The Green IT Payoff

Peter Senge’s The Fifth Discipline popularized the idea of the learning organization. His new book, written with Bryan Smith, Nina Kruschwitz, Joe Laur and Sara Schley, aims to further the green organization.

The Necessary Revolution: How Individuals and Organizations Are Working Together to Create a Sustainable World makes no bones about its environmentalist orientation and its call for a post-industrial mindset. But it also highlights some serious bottom-line payoffs as companies start innovating their way into “the regenerative economy.”

Here’s an excerpt:

In late 2007, Google announced plans to fund an internal research group with a mandate to develop cheaper renewable energy sources.

When the effort was announced in November, Jordan Rohan, an analyst with RBC Capital Markets who recommended Google’s high-flying stock in the past, was astonished. “What the heck are they doing? It boggles the mind,” said Rohan to the press. “This makes me worry about Google’s priorities.”

Rohan’s quote gets to the heart of an important question: What are today’s corporate priorities, and how do they align with an organization’s place in the larger business universe?

********************

Goal
Answer these about the passage on green IT:
(a) Which earlier book by Peter Senge popularized the idea of the learning organization?
(b) What mandate was the Google research group given?
(c) Which firm did the analyst Jordan Rohan work for?
Answer from the passage on green IT alone.

********************

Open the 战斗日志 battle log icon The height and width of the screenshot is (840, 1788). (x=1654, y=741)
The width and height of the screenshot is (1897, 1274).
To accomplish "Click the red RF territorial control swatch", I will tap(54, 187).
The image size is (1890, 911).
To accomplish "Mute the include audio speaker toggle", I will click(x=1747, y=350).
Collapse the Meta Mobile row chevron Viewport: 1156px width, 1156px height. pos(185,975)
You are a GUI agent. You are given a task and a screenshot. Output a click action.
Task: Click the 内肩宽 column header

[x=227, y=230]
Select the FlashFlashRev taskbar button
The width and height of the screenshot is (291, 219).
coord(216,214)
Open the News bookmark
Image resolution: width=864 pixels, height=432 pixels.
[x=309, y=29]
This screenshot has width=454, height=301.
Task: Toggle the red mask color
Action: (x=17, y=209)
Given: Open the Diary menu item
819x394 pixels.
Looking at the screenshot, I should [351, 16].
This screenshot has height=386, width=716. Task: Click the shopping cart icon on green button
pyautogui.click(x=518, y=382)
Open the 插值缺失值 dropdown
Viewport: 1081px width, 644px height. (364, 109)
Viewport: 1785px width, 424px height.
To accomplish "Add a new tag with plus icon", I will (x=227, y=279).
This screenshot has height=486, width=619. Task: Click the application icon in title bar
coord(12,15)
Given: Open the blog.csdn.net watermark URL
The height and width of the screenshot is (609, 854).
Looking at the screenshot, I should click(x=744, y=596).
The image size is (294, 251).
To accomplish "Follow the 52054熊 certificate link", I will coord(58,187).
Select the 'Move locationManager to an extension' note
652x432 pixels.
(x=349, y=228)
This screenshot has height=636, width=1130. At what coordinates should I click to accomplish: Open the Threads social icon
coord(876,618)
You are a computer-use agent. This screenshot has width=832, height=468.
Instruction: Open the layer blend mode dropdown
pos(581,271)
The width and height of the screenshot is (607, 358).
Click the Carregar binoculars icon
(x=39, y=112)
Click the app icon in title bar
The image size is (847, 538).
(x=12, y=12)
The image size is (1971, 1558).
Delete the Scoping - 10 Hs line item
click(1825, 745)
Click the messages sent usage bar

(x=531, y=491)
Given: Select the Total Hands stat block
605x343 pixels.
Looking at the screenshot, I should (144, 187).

********************

Full solution
(a) The Fifth Discipline
(b) To develop cheaper renewable energy sources
(c) RBC Capital Markets